This book consists of five hundred photographs of items of clothing selected from the extensive collections at the Kyoto Costume Institute (KCI). Since its inception in 1978, the KCI has held exhibitions around the world as a way of organizing research on Western fashion. The exhibitions and the catalogues that have accompanied them have met with acclaim from international audiences and by cutting-edge designers from all over the world.

Part of the recognition the KCI has received stems from its policy of displaying articles of clothing in a manner that is both academically accurate and true to life. In other words, the KCI presents clothing not just as historical artifacts, but also as vital elements of fashion. The exhibitions capture the elegance and charm that the clothing had in its day, as though simply having been "awakened" after a long "sleep." The KCI hopes that this publication, which covers selected historical clothing and fashion accessories from the eighteenth to the twentieth century, will enable an ever-wider audience to appreciate the wonder and pleasure of fashion.

The Kyoto Costume Institute

The Kyoto Costume Institute was established in 1978, in the wake of the first full-scale exhibition of fashion in Japan, "Inventive Clothes, 1909-1939," a show that originated at the Metropolitan Museum of Art in New York. Greatly fascinated by the exhibition, Koichi Tsukamoto, the president of the Wacoal Corporation, one of Japan's top lingerie makers, and vice president of the Kyoto Chamber of Commerce and Industry at the time, perceived the need for an institution in Japan where Western fashion could be systematically collected, researched, and exhibited. Under a charter issued by the Japanese Government Agency for Cultural Affairs, Tsukamoto founded the Kyoto Costume Institute in April 1978.

The Kyoto Costume Institute strives to achieve an essential understanding of clothing and devise a method of predicting how fashion will evolve in the future. The KCI recognizes that clothing expresses basic human feelings, and that the expression of such feelings changes over time. It is fitting, then, that Yoshitaka Tsukamoto, the current president of Wacoal and acting chairman of the KCI, is following in his father's footsteps to assist the institute in its pursuits.

From its earliest days, the KCI has focused its activities on enriching its superb costume collections, and on planning exhibitions based on interpretations of these collections. To date the collection comprises over 10,000 costume items, and more than 20,000 printed documents.

Costume materials consist primarily of Western clothing and related items such as underpinnings, lingerie, and accessories. Undergarments make up a particularly comprehensive part of the collection, as the KCI believes that lingerie evokes an essential characteristic of costume history in the West. Related printed matter provides important reference to further examine the history and social background of Western clothing.

> _Directives_:
1. Can you write out the Kyoto Costume Institute passage word for word from "From its earliest" to "20,000 printed documents."?
2. Can you write what follows the final sentence of the Kyoto Costume Institute passage, carrying it on from there?

> _Data extract_:

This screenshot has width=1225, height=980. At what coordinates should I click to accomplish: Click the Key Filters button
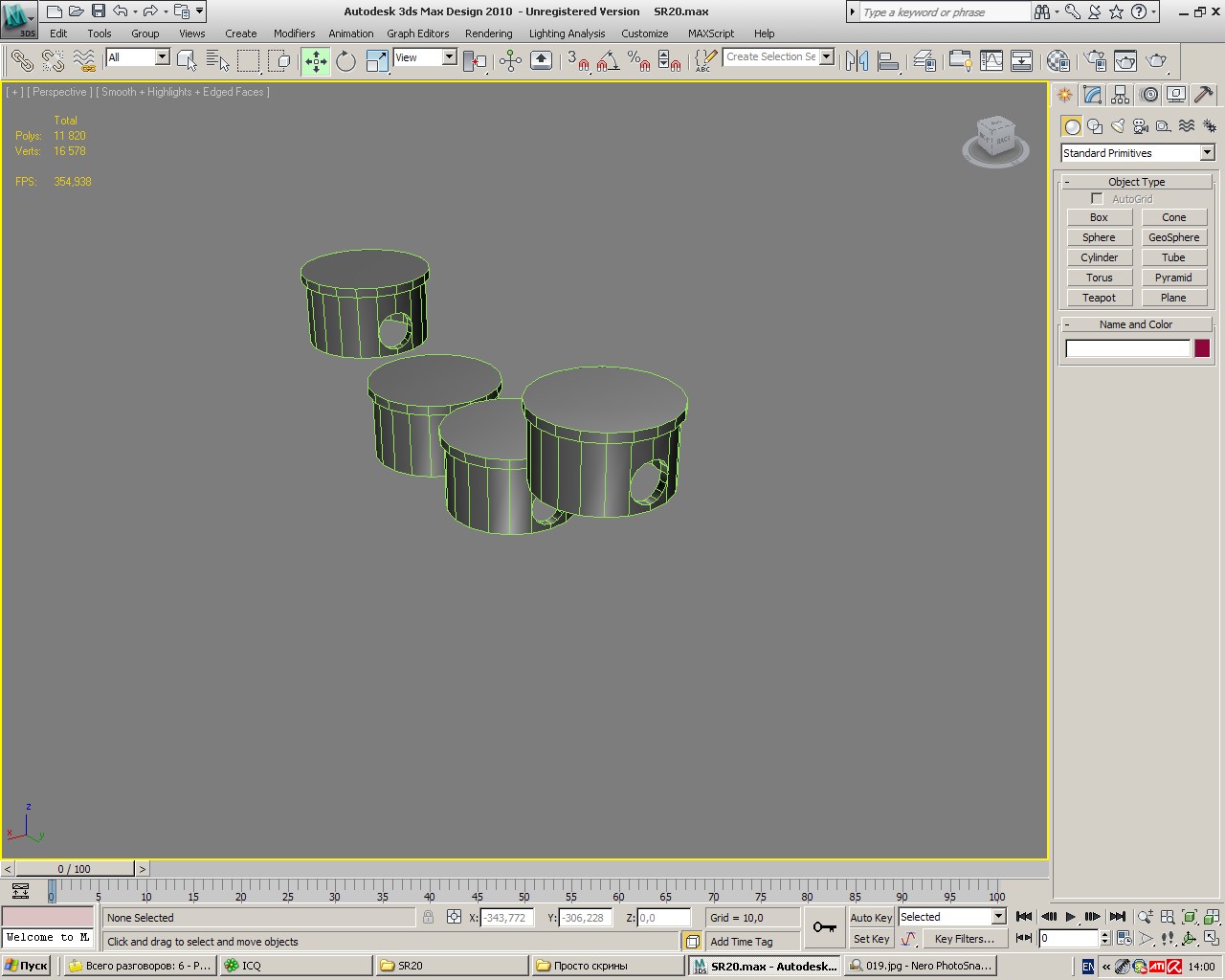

> _Answers to the tasks_:
1.
From its earliest days, the KCI has focused its activities on enriching its superb costume collections, and on planning exhibitions based on interpretations of these collections. To date the collection comprises over 10,000 costume items, and more than 20,000 printed documents.

2.
The collection ranges from the early seventeenth century to the present and encompasses rare treasures such as a seventeenth-century iron corset with embroidered bodice, worn in Elizabethan times and later.

Both male and female clothing from the eighteenth century are represented in the collection, but from the nineteenth century on, the collection represents primarily women's clothing, as the KCI feels it reflects the ideal beauty of the time more faithfully than male apparel. The contemporary branch of the collection comprises clothing created by world-famous designers, including numerous pieces from Japanese designers who have been active since the 1970s, like Comme des Garçons, which donated over 2,000 items, Issey Miyake, Yohji Yamamoto, and other designers of the new generation.

The Kyoto Costume Institute has lent its collections to longer-established museums like the Metropolitan Museum of Art (New York) and the Victoria and Albert Museum (London), among others. The KCI has also received numerous donations from individual fashion collectors and designers from all over the world, including Jean-Charles de Castelbajac, Calvin Klein, Yves Saint Laurent, Christian Lacroix, and many Japanese designers. A professionally controlled environment in which temperature and humidity are constantly monitored with great care ensures that the collection is preserved from aging and other types of deterioration. The KCI only restores items in the collection when absolutely necessary, and then with the utmost attention to detail.

The key to costume exhibition

These high standards and the extensiveness of its collections ensure the success of the exhibitions held by the Kyoto Costume Institute. The KCI stands in opposition to the general trend of the past two decades where the establishment of a museum structure is privileged above the quality of the collections inside. Despite the fact that the KCI has mounted superior exhibitions every four to five years, often in conjunction with the National Museum of Modern Art, Kyoto, the institute itself still does not have its own largescale exhibition space.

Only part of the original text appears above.